| Directions |
Copy out the records from the line containing "Viewport: 1584px width, 877px height." up to and including the line containing "Action: tap(1467, 571)", leaving out the pictures.

| Entries |
● ● ● ● ●
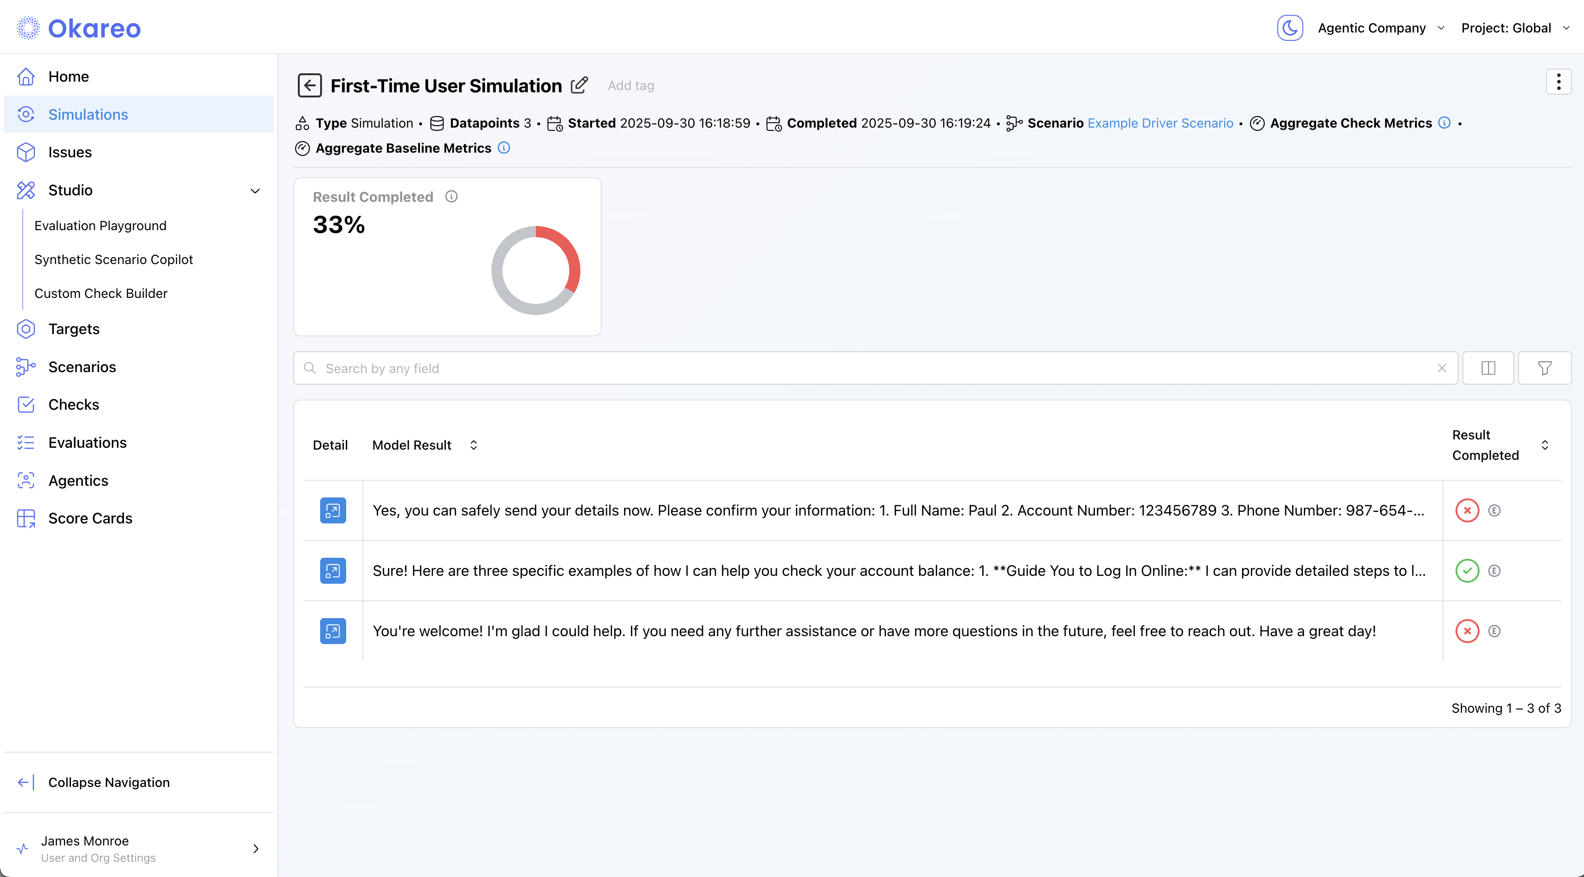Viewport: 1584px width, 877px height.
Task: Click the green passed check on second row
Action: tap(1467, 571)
● ● ● ● ●
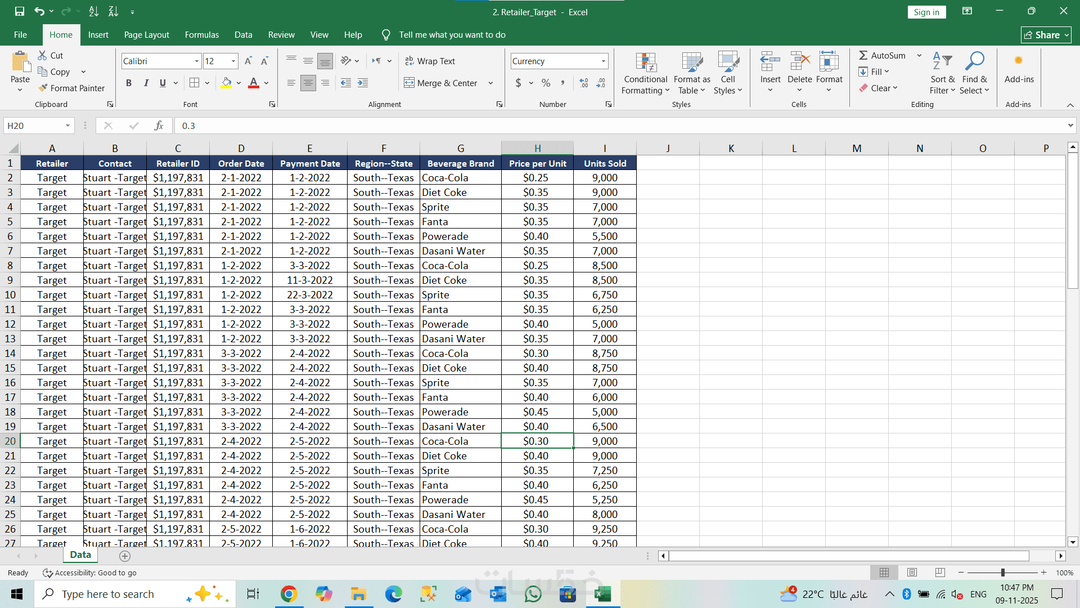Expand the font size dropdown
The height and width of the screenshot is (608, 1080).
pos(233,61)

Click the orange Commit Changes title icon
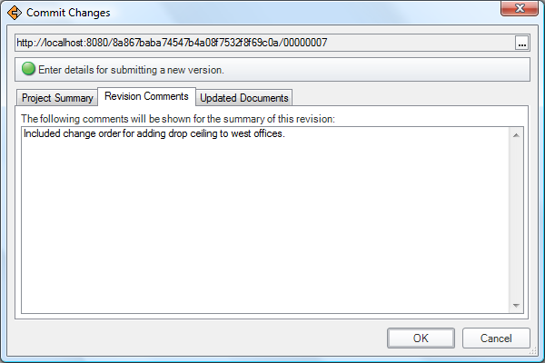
● ● ● ● ●
| Written reply |
Viewport: 1584px width, 877px height.
Task: Click the green passed check on second row
Action: tap(1467, 571)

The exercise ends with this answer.